Go to the line holding "Brichete de foc" in the entries below and write out exactly every line down to and including the line holding "ARTA (34, 420)".

* Given data *
━━━━━━

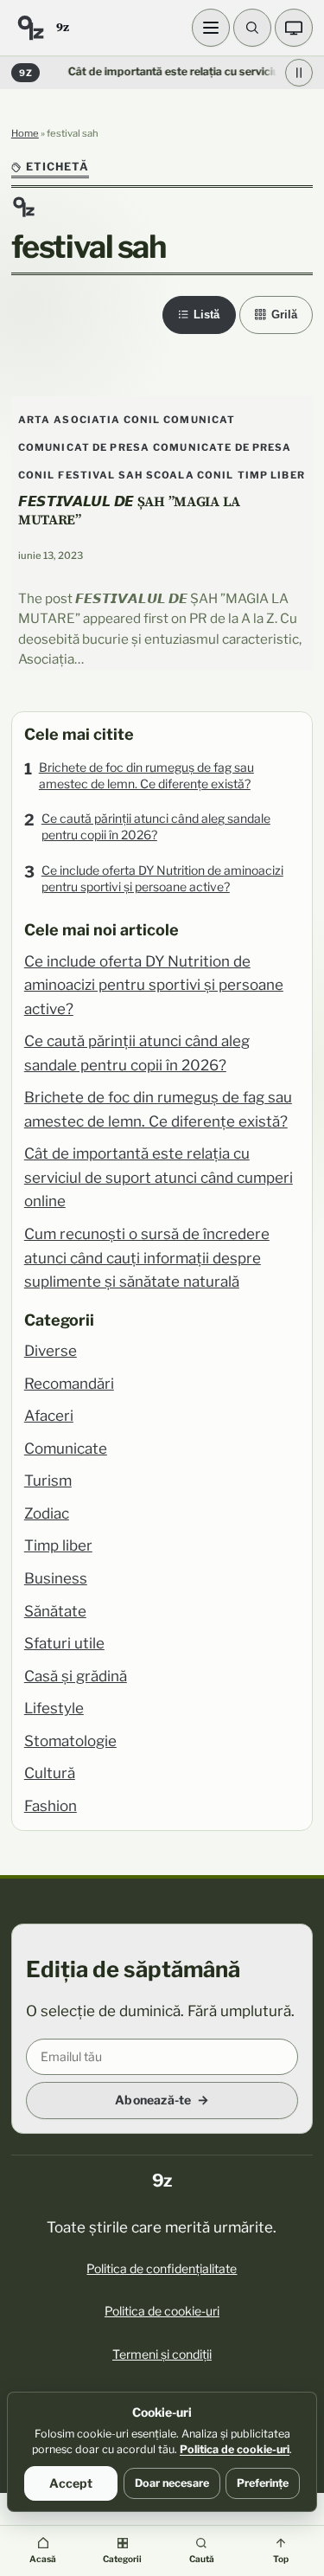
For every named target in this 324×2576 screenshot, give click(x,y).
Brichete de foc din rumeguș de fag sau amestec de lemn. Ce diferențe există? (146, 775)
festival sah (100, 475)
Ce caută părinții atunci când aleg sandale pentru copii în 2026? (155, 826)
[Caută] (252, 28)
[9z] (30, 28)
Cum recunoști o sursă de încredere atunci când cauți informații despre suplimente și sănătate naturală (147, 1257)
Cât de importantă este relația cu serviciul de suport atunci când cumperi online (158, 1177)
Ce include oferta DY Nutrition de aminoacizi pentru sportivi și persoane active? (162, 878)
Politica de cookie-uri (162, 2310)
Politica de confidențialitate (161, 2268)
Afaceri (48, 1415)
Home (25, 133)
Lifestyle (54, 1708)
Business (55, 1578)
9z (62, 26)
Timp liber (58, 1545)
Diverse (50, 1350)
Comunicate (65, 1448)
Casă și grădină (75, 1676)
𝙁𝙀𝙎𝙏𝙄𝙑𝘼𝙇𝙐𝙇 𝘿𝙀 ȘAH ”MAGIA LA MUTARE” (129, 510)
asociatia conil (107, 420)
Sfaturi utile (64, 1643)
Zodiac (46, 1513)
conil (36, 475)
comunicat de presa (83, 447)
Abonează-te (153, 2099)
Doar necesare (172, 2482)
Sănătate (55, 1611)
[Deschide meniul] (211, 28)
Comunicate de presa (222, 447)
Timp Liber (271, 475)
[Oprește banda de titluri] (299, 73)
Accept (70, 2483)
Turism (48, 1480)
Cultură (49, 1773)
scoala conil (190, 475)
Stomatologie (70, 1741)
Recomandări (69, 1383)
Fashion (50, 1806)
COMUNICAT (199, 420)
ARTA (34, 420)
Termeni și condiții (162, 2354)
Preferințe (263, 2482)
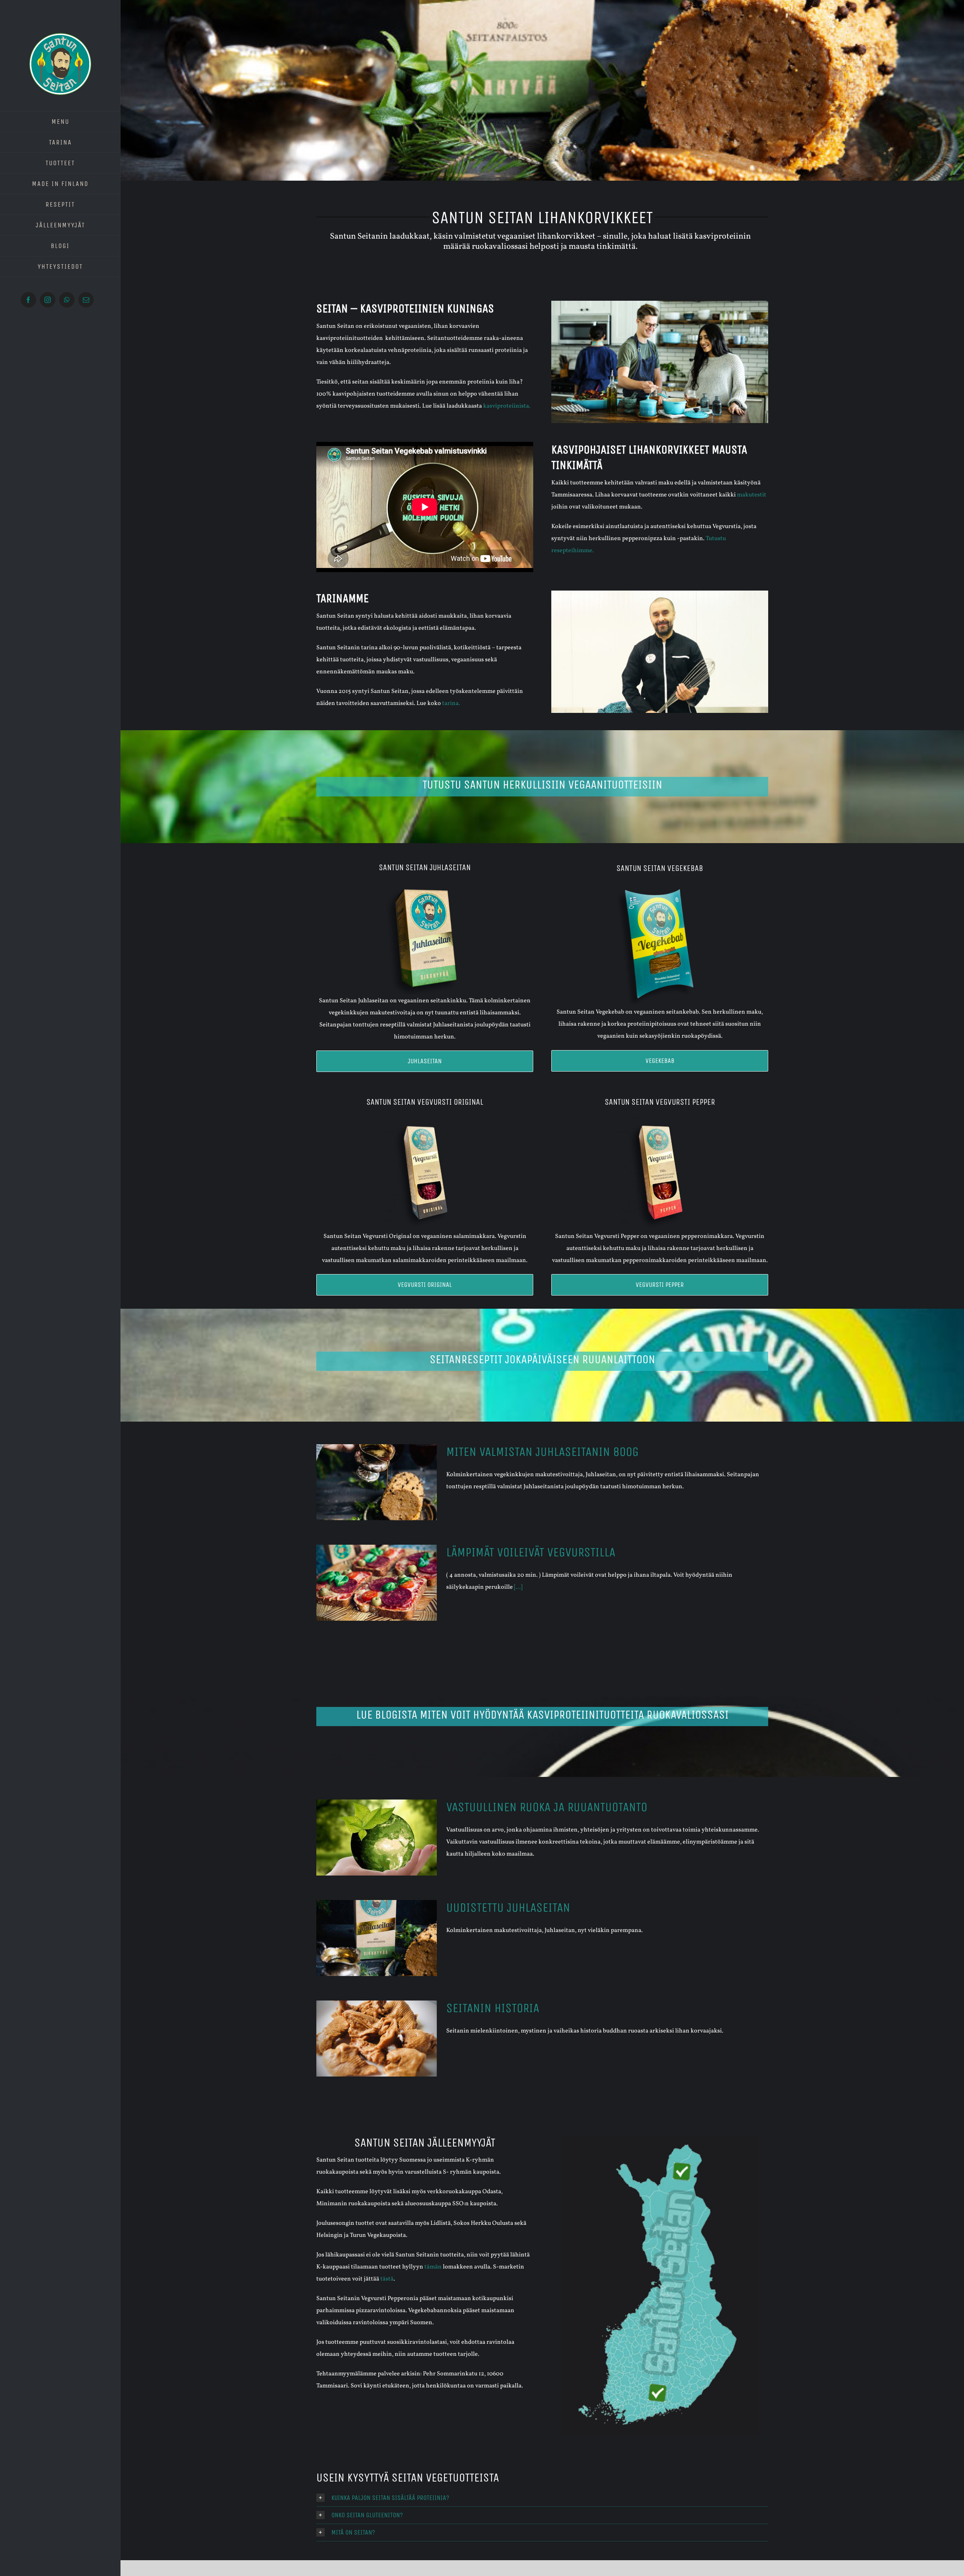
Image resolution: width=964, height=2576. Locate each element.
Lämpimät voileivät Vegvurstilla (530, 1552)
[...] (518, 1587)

━━━━━━

* Answer to this task *
Brichete de foc din rumeguș de fag sau amestec de lemn. Ce diferențe există? (146, 775)
festival sah (100, 475)
Ce caută părinții atunci când aleg sandale pentru copii în 2026? (155, 826)
[Caută] (252, 28)
[9z] (30, 28)
Cum recunoști o sursă de încredere atunci când cauți informații despre suplimente și sănătate naturală (147, 1257)
Cât de importantă este relația cu serviciul de suport atunci când cumperi online (158, 1177)
Ce include oferta DY Nutrition de aminoacizi pentru sportivi și persoane active? (162, 878)
Politica de cookie-uri (162, 2310)
Politica de confidențialitate (161, 2268)
Afaceri (48, 1415)
Home (25, 133)
Lifestyle (54, 1708)
Business (55, 1578)
9z (62, 26)
Timp liber (58, 1545)
Diverse (50, 1350)
Comunicate (65, 1448)
Casă și grădină (75, 1676)
𝙁𝙀𝙎𝙏𝙄𝙑𝘼𝙇𝙐𝙇 𝘿𝙀 ȘAH ”MAGIA LA MUTARE” (129, 510)
asociatia conil (107, 420)
Sfaturi utile (64, 1643)
Zodiac (46, 1513)
conil (36, 475)
comunicat de presa (83, 447)
Abonează-te (153, 2099)
Doar necesare (172, 2482)
Sănătate (55, 1611)
[Deschide meniul] (211, 28)
Comunicate de presa (222, 447)
Timp Liber (271, 475)
[Oprește banda de titluri] (299, 73)
Accept (70, 2483)
Turism (48, 1480)
Cultură (49, 1773)
scoala conil (190, 475)
Stomatologie (70, 1741)
Recomandări (69, 1383)
Fashion (50, 1806)
COMUNICAT (199, 420)
ARTA (34, 420)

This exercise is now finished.